A further problem to be considered for heterogeneous/hybrid optical systems, particularly for III-V based light sources used with silicon photonics, is concerned with how the generated light is located in such systems. In this regard, it may be that the light is located mainly in the silicon with a relatively smaller overlap with the III-V material system, which may result in a relatively low material gain and high threshold currents. Or, it could be that the light is located mainly in the III-V material system in which case there is a relatively good overlap with the gain sections but also the possibility of lossy resonators that may contribute to relatively lower optical output power.
Previously-proposed devices/systems fabricated using hybrid/no integration on a silicon platform have been described in the following documents: “Electrically pumped hybrid AlGaInAs-silicon evanescent laser”, by Fang et al., published in Optics Express, vol. 14, issue 20, pp. 9203-9210, 2006; “Electrically pumped InP-based microdisk lasers integrated with a nanophotonic silicon-on-insulator waveguide circuit”, by Van Campenhout et al., published in Optics Express, vol. 15, issue 11, pp. 6744-6749, 2007; “Metamorphic DBR and tunnel-junction injection: A CW RT monolithic long-wavelength VCSEL”, by Boucart et al., published in IEEE J. Sel. Topics Quantum Electron, vol. 5, issue 3, pp. 520-529, 1999, and “Pseudomorphic and metamorphic quantum dot heterostructures for long-wavelength lasers on GaAs and Si”, by Mi et al. published in IEEE Journal of selected topics in quantum electronics, vol. 14, no. 4, pp. 1171-1179, 2008.
In the document titled, “III-V/Si photonics by die to wafer bonding”, by Roelkens et al. published in Materials Today, vol. 10, issues 7-8, pp. 36-43, 2007, the bonding of a III-V layer to a silicon wafer using a polymer adhesive is described.

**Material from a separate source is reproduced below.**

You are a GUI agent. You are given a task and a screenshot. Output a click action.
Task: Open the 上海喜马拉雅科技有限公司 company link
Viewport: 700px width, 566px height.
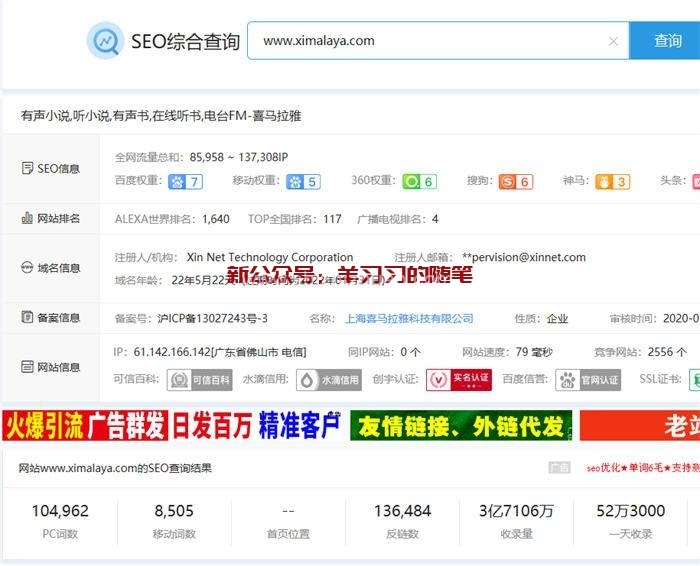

This document does not seem to contain any teaching on optical properties and/or functionalities as per an optical device/system suitable for use in a given optical application that may address/provide a solution to the problems associated with previously-proposed optical devices/systems as above-described with reference to hybrid/heterogeneous integrated optical systems.
Reference is now made to the document titled, “III-V semiconductor-on-insulator n-channel metal-insulator-semiconductor field-effect transistors with buried Al2O3 layers and sulphur passivation: Reduction in carrier scattering at the bottom interface”, by Yokoyama et al. published in Appl. Phys. Lett., vol. 96, 142106, 2010, in which the fabrication of a III-V transistor on silicon by bonding a seed-layer and performing successive growth is described. This document does not seem to contain any teaching on optical properties and/or functionalities as per an optical device/system suitable for use in a given optical application that may address/provide a solution to the problems associated with previously-proposed optical devices/systems as above-described with reference to hybrid/heterogeneous integrated optical systems.
In the document titled, “Defect reduction of GaAs epitaxy on Si (001) using selective aspect ratio trapping”, by Li et al. published in Appl. Phys. Lett., vol. 91, 021114, 2007, in which III-V epitaxy in oxide trenches on silicon has been reported using aspect ratio trapping. Reference is also made to the document titled, “Monolithic integration of GaAs/InGaAs lasers on virtual Ge substrates via aspect-ratio trapping”, by Li et al. published in J. Electrochem. Soc. 156, H574, 2009, in which the formation of GaAs/InGaAs quantum well lasers, by metallorganic chemical vapour deposition, on virtual Ge substrates on silicon has been demonstrated via aspect ratio trapping and epitaxial lateral overgrowth. These documents are respectively concerned with addressing known problems associated with the fabrication of structures comprising compound semiconductor material systems, such as III-V material systems, on silicon, which may cause performance deterioration of devices in which such structures are integrated. Such problems are related to the lattice mismatch and difference in thermal coefficients between III/V material systems and silicon. However, neither of these documents address the problems, as discussed hereinabove, with respect to hybrid/heterogeneous integrated optical systems and/or the monolithic integration and optical coupling of light sources with optical structures such as waveguides and, more generally, photonic structures.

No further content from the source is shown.